My church (in Salem, Illinois) is deciding whether to get a new parsonage for the new minister (coming to them July 1.) This is the seventh time I’ve worked with a church trying to buy or sell a parsonage.  Ugh.   

Parsonage:  “a house for a parson.”  Parson is a quaint English term for a pastor, priest, preacher… whichever term suits you.  The only time I ever hear the word “parson” these days is at Christmas when people sing of Parson Brown in “Winter Wonderland.”  In that song a talking snowman pretends to be a parson.  This is why it’s always been hard for me to take anyone seriously who calls me a parson.

But parsonages are always a serious matter to me.  Since my dad became a parson when I was two years old, and because I became a parson when I was only 18, I’ve lived in parsonages for all but about two years of my entire life.  Even in retirement I’m living out of the Salem parsonage four days a week.  A parsonage is a home owned (or rented) by the church and made available as a residence for the incumbent pastor.  Parsonages make for interesting stories…  

Methodist bishops like the idea of parsonages.  It allows them to move pastors from town to town without risk that a pastor might be rendered homeless at a new assignment.  Churches like parsonages to the extent that it allows them to pay their pastors less since a house is included in the job package.  Pastors like parsonages to the extent that it doesn’t leave them stuck trying to buy or sell a house each time the bishop moves them, particularly in years when the housing market is difficult.  But the interesting stories that go along with parsonages are seldom grounded in any of those “plus” reasons for having parsonages.  

The first Wednesday after we had moved into our Dalton City parsonage, (I was in the fourth grade) we heard the front door open while we were eating supper.  The footsteps headed toward the living room and then fell silent.  When my dad got up to check it out he found Mrs. Walker sitting on our couch holding a book.  She explained that she always came early for Wednesday prayer meeting and waited at the parsonage (next door to the church) until it was "prayin" time.  She told my dad to go back to the kitchen and finish his supper so they wouldn’t be late.

Because a parsonage belongs to the church, and the trustees are your landlord, sometimes you don’t get repairs or upkeep in a timely manner.  The best time to get improvements done is when you first move to a church, before they get to know you.  Churches like to make a good first impression, and in the “honeymoon” period they will give the pastor something like three “parsonage wishes.”  On several occasions I have had to use up one of those wishes in order to get rid of the green shag carpeting.  

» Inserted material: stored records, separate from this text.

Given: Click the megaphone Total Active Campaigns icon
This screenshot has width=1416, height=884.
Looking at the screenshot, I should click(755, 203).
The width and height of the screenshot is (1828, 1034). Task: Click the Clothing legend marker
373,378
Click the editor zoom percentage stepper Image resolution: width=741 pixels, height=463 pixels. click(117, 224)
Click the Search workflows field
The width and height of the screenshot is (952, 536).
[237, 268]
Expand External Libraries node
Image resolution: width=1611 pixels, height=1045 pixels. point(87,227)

Pets can be a source of controversy, particularly when dogs or cats ruin carpets or wood floors.  While pastors love their pets, trustees not so much.  District superintendents sometimes get called in to mediate.  The worst situation I ever knew about was the pastor who raised homing pigeons.  It’s an interesting hobby.  You load your pigeons in your truck, drive to another town, release them, and wait for them to all fly home and roost in your attic.  How do you tell homing pigeons that the bishop has just moved them to a new town and that they should NOT go back to the old parsonage?  I was grateful that I was never that guy’s successor.

My grandfather, who was a parson, served a church that happened to be attached to his parsonage.  On Sunday mornings the old ladies’ Sunday School class met in my uncle’s bedroom.  Jake was just out of high school at the time and it wasn’t the most ideal arrangement. 

Some churches are very generous with their parsonages and provide ample privacy for the pastor.  And they always give you the name of their “fix-it” guy, someone in the church you can call to make emergency repairs.  The quality of their work is uneven, from church to church.  In Glen Carbon, Bob Jones was thorough and practical, an ideal handyman.  In another church I served, however, Clem was my go to guy.  Clem was one of those “I think that will be good enough for now” kind of fellows.  His definition of “good enough” always seemed quite peculiar to me.  

In Clem’s defense, however, he didn’t have much to work with.  I remember telling the lay leader of that church that they needed to think about getting a better parsonage someday.  Its location, disrepair, and poor construction made it one of the worst parsonages in the conference. The lay leader’s response to me was dead serious:  “If we got a better parsonage, how would the ministers know we didn’t like them?”  That was the church that told me, upon my arrival, that they’d had to get rid of every minister the bishop had sent them since 1949.  

As I make sure the Salem church follows all the legal and ecclesiastical rules for getting a new parsonage, I find myself grateful for all the parsonages of my life, despite the stories.  I’ve lived in 5 parsonages provided to my dad while I was growing up and 13 parsonages provided me during my ministry.  They were either houses I could not have afforded on my salary… or houses I would not have chosen.  But each one became a home, some quicker than others.  For a house to become a home, you have to do more than decorate and furnish it.  You have to grow into it:  accommodate yourself to your accommodations.

 Houses will challenge you, surprise you, delight you, reform you.  So, say a prayer for all who live in parsonages and all who tend to them:  May all the pets behave, may the former pastor's pigeons not return, may Mrs. Walker not startle your wife, may everyone forgive each other, may the congregation be generous, and may this be the last parsonage switch I ever have to be in the middle of.  Amen.